The normalized maximum amplitudes at the x and y direction of Figure 11a,b are shown in Figure 12. It can be seen more clearly that the result of network prediction is affirmed adjacent to the theoretical ones. The significant features that the coordinate and amplitude of each target are well preserved, in which the coordinate reveals the location of the target while the amplitude reveals the interaction with the other targets.

We extend our analysis to future improve the resolution of the target. Consistent with the findings, our objective is to push the physical resolution to its utmost limit. In other words, to transform multiple targets to the impulse responses in corresponding position simultaneously. The end-to-end network is retrained to fit the mapping from the obtained high-resolution imaging to the impulse response in multiple targets cases.
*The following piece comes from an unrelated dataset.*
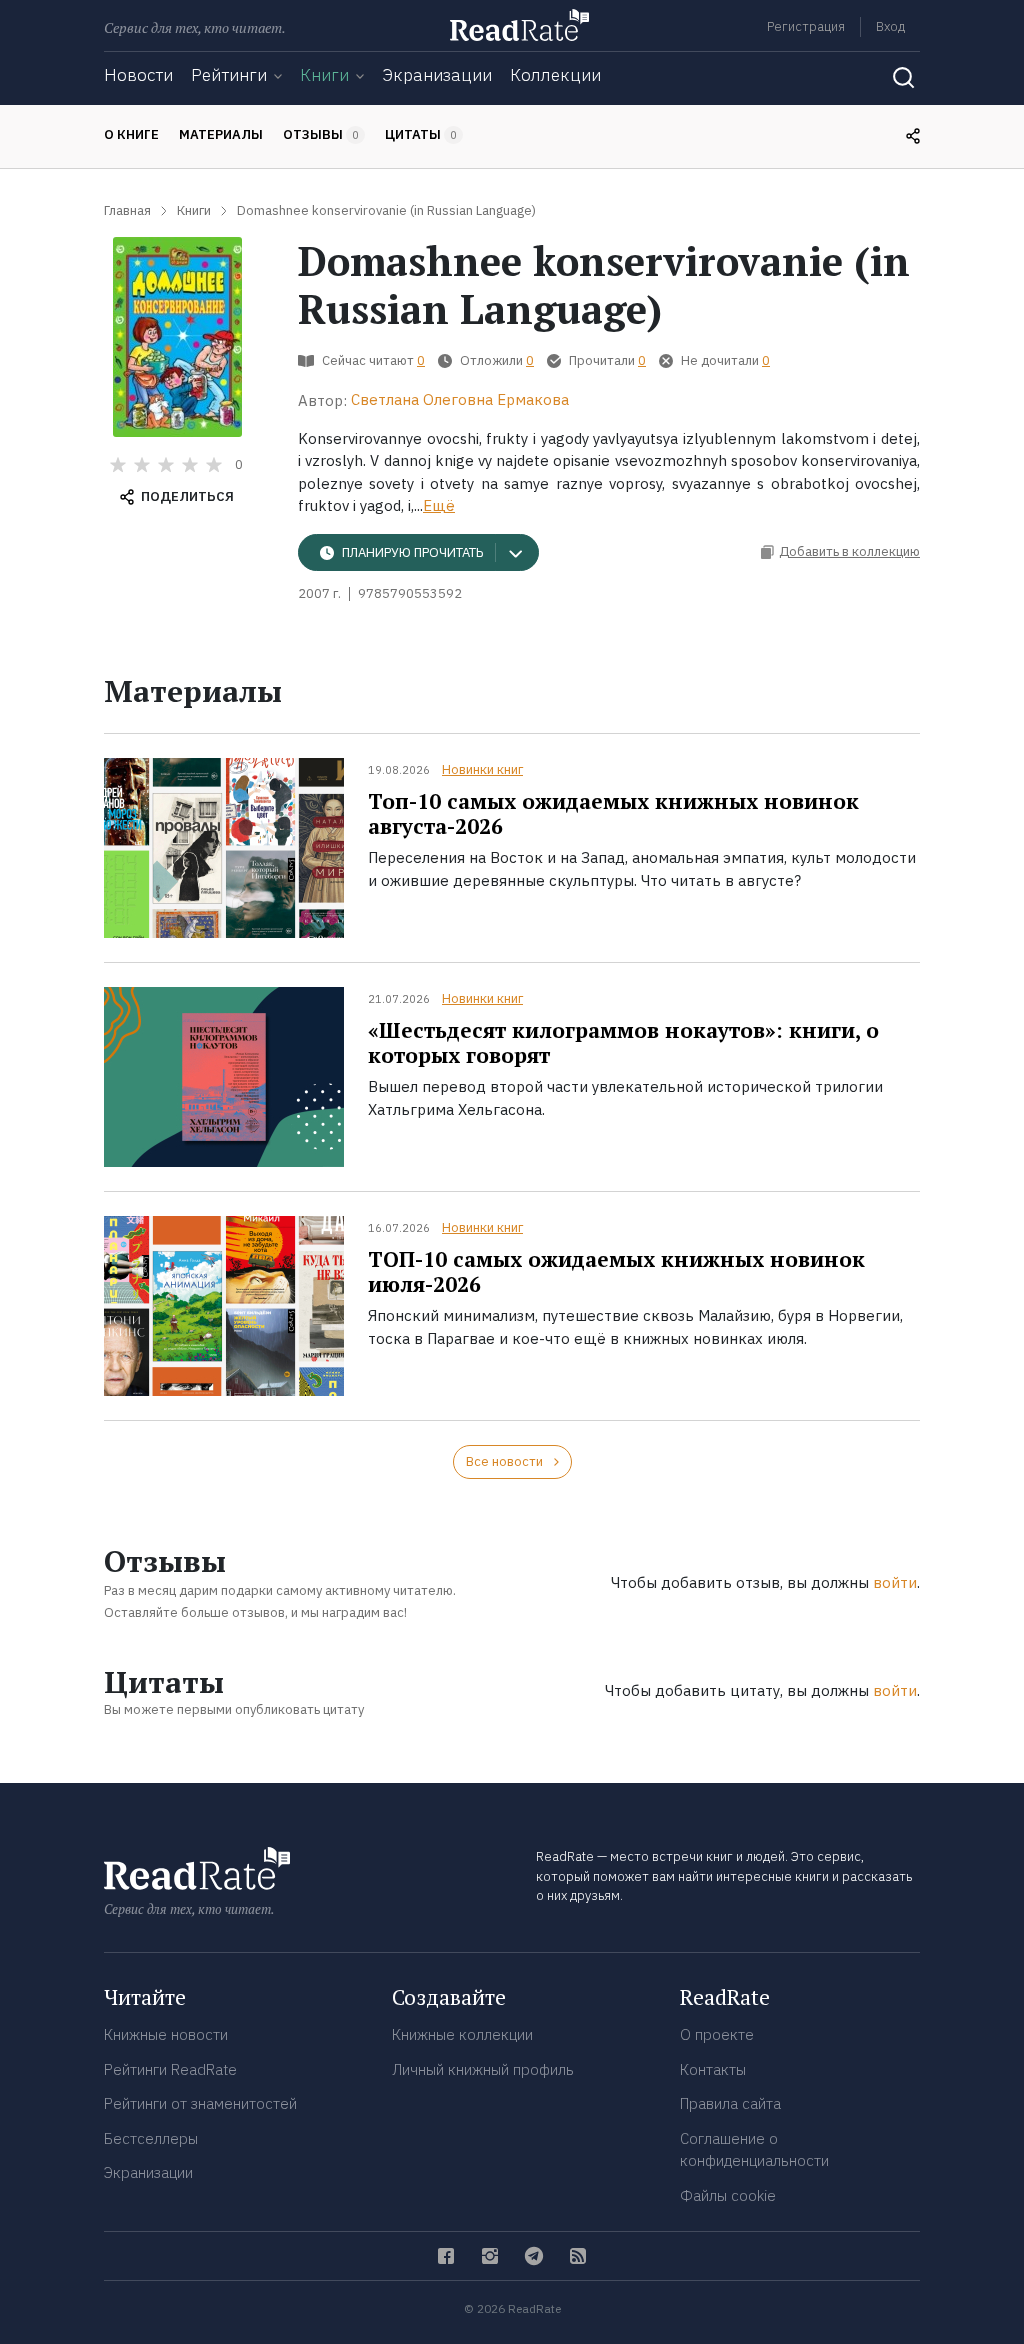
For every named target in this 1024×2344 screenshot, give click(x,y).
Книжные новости (166, 2034)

The training strategy and dataset setting are the same as the above. The detailed prediction result, the ground truth of impulse function, and the inputted high-resolution imaging are listed in Figure 13. The predicted impulse functions for multiple targets exhibit a high degree of similarity to the ground truth data. There was no shift in target position or decrease in some target resolution due to the increase in the number of targets. The results show that the proposed network could further compress the targets in high-resolution imaging to the extreme resolution, even in the multiple targets case.

It can be seen from the normalized maximum amplitudes at the x and y direction illustrated in Figure 14 that the predicted impulse function of the multiple targets differs fractionally to the theoretical results in both amplitude and coordinate of every target, which is consistent with the Figure 13a,b. The results demonstrated herein indicate that the proposed network significantly enhances imaging resolution, even extending the boundaries of the physical spatial resolution constraints inherent in underwater multi-target imaging systems. This is of great significance for underwater target recognition and feature extraction.

4. Conclusions

In this work, the deep learning method is utilized to enhance the physical spatial resolution of sonar images with underwater targets. An end-to-end neural network that contains the down-sampling part, up-sampling part, and the skip connections to map an inputted low-resolution imaging to an outputted high-resolution imaging. The physical spatial resolution enhancement attributable to the limited array aperture is examined, with two scenarios investigated: the single target case and the multiple target cases. The loss curves indicate that the normalized loss on the testing set declines significantly in both cases with the increase of the training epoch. After 100 epochs of training, the network could predict precise high-resolution imaging with an uncertain target number. An additional effort is undertaken to reconstruct the predicted high-resolution imaging to its physical spatial resolution target utilizing the identical network structure. The results indicate that the network could trend the high-resolution target to its theoretical impulse response at the same location and amplitude. In conclusion, the present end-to-end neural network performs well in the task of improving the resolution of underwater targets in sonar images and broadens the application of deep learning in sonar image enhancement.

Author Contributions

Conceptualization, P.X., D.G., S.Y. and G.X.; Funding acquisition, Y.Z., P.X., D.G., G.L. and G.X.; Experiments, P.X., D.G., G.L. and G.X.; Method, P.X., D.G., S.Y., G.L. and Y.Z.; Data analysis, P.X., D.G., S.Y. and G.L.; Writing, P.X., S.Y., D.G. and G.X. All authors have read and agreed to the published version of the manuscript.

Funding

This work was supported in part by the National Natural Science Foundation of China (No. 62401601, 52101391) and the Fundamental Research Funds for the Central Universities (No. 2682024GF009).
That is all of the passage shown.